Droit de remboursement ou de transport alternatif
En cas d'annulation ou de retard prolongé, les passagers peuvent choisir entre les options suivantes:
- Remboursement de billets dans un délai maximum de sept jours. Si le voyage perd son objectif (par exemple, car il s'agit d'un vol de connexion), le retour de l'aéroport d'origine peut être demandé. Le remboursement peut être effectué en métal, transfert, vérification ou, si le passager l'accepte expressément, via d'autres obligations ou services.
- Transport alternatif vers la destination finale dès que possible et dans des conditions comparables.
- Réinstallation à une date ultérieure qui s'adapte aux besoins du passager. Dans ce cas, le droit d'assistance est perdu dès le moment où cette option est acceptée.
Dans le cas où la compagnie aérienne ne facilite pas correctement ces options et que le passager choisit de gérer par eux-mêmes un nouveau billet, il est essentiel de garder toutes les preuves de dépenses (factures, cartes d'expédition, etc.) pour soumettre par la suite une réclamation.
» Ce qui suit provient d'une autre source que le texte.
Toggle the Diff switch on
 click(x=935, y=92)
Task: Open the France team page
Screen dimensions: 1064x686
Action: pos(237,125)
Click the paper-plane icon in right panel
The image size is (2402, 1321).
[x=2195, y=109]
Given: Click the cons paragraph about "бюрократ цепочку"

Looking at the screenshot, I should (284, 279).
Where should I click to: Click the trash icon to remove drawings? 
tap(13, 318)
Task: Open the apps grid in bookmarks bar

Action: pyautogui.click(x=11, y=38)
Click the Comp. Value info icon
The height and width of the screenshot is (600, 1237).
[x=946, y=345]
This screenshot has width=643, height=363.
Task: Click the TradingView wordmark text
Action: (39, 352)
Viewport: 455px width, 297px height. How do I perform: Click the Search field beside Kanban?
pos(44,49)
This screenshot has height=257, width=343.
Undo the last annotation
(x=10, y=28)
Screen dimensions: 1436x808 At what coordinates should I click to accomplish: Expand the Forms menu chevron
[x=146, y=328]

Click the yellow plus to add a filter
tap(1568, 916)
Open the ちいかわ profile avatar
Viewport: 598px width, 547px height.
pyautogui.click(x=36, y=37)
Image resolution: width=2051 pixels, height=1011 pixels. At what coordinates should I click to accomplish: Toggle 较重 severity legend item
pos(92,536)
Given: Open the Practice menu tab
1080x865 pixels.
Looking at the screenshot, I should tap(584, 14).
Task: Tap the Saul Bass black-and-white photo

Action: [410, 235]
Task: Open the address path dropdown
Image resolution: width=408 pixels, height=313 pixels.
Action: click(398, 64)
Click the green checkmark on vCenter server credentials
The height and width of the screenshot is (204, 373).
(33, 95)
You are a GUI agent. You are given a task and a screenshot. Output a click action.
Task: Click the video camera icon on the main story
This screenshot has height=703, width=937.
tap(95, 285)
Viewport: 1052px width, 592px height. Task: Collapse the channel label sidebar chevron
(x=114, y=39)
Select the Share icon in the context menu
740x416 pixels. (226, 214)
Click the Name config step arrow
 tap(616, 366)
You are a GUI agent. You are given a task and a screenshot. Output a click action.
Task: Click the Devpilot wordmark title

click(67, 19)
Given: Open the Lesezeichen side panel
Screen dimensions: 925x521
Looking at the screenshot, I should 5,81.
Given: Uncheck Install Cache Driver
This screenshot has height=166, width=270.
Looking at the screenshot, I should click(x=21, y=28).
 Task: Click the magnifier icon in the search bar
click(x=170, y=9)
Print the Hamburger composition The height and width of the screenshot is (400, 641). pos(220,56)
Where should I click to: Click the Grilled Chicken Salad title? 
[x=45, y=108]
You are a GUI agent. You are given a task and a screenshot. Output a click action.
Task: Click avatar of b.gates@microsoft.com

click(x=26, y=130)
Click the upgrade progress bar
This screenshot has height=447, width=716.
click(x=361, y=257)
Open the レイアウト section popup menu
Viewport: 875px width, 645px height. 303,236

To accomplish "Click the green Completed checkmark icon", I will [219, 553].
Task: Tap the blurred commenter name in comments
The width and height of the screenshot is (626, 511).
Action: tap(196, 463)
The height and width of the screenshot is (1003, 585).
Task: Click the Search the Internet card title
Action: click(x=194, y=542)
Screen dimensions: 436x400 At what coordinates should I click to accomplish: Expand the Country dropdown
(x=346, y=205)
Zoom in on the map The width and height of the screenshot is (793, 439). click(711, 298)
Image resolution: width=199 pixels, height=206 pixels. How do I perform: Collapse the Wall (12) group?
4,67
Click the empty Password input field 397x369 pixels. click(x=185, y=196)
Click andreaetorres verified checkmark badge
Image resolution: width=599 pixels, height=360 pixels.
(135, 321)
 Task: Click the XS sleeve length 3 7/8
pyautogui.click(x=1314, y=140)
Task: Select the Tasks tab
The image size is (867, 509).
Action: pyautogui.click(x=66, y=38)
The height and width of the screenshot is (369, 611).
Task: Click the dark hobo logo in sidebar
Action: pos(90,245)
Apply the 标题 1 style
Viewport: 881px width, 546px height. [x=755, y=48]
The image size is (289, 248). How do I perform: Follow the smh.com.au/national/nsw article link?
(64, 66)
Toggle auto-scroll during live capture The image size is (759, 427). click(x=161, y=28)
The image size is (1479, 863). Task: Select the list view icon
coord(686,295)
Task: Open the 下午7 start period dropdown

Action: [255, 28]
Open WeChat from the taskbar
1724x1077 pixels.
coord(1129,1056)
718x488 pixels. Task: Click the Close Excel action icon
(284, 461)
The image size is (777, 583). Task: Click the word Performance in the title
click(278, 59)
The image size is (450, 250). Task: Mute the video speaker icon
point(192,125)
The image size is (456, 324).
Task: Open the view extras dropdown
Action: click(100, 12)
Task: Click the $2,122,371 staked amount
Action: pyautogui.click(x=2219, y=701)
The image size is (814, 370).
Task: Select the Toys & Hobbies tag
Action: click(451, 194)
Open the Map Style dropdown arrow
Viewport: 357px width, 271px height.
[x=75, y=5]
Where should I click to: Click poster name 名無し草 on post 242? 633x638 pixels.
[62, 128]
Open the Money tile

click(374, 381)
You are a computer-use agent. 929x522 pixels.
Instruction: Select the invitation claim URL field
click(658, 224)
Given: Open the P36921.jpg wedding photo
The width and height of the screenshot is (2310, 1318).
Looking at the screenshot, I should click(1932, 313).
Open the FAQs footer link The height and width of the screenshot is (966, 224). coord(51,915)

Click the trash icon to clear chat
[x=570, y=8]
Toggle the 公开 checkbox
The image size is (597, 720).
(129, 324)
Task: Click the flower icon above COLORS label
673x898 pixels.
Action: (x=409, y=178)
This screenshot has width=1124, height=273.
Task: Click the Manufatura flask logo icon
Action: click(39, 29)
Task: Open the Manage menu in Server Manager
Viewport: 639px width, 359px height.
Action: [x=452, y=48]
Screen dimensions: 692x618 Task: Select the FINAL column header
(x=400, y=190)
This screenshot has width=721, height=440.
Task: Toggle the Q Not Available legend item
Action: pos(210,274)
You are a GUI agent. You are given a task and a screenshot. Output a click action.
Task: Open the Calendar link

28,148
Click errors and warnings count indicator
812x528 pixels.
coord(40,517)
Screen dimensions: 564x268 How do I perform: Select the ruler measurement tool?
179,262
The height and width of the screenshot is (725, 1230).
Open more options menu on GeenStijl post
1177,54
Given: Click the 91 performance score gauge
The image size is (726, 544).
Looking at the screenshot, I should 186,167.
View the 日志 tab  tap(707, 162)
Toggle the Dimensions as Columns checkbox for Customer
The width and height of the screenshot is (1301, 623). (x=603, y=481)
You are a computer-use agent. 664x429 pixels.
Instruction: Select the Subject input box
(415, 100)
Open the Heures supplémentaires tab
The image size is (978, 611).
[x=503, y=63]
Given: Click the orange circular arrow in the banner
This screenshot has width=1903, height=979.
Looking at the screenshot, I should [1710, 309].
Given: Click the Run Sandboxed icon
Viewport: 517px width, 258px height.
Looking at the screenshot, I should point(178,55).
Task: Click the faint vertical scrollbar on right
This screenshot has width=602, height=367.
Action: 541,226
Le transport alternatif offert par la compagnie aérienne doit permettre au passager d'atteindre sa destination avec la plus grande vitesse possible et peut inclure des combinaisons avec d'autres compagnies aériennes ou d'autres moyens de transport équivalents.
Est-il possible de réclamer Aena ou l'administration?
Étant donné que l'origine de l'incident se trouve dans les systèmes informatiques de la police nationale, La responsabilité réside en administration publiquespécifiquement dans le ministère de l'Intérieur. Dans ces cas, les passagers peuvent déposer une réclamation patrimoniale pour les dommages subis.
Pour ce faire, la procédure est la suivante, les voyageurs doivent soumettre la réclamation devant l'entité responsable (généralement via Aena comme canal initial) et présenter une réclamation patrimoniale où ils doivent inclure des preuves documentaires (billets, cartes d'expédition, dépenses, photographies, etc.), en plus d'exposer clairement les dommages causés et leur lien avec l'échec du système.
Ce processus ne garantit pas de résolution immédiate, car elle peut conduire à une évaluation administrative qui dure plusieurs mois.
Et si la compagnie aérienne ne remplit pas sa part?
Si la compagnie aérienne ne fournit pas d'aide dû ou refuse de rembourser un billet malgré le fait qu'il n'ait pas fourni le service, les passagers peuvent déposer une réclamation gratuite devant l'agence de sécurité aérienne (AESA), une agence affectée au ministère des Transports et de la mobilité durable.
AESA n'a aucune compétence pour exiger une compensation pour des causes en dehors de la compagnie aérienne, mais Vous pouvez punir les entreprises qui ne respectent pas leurs obligations de base d'attention et de remboursement.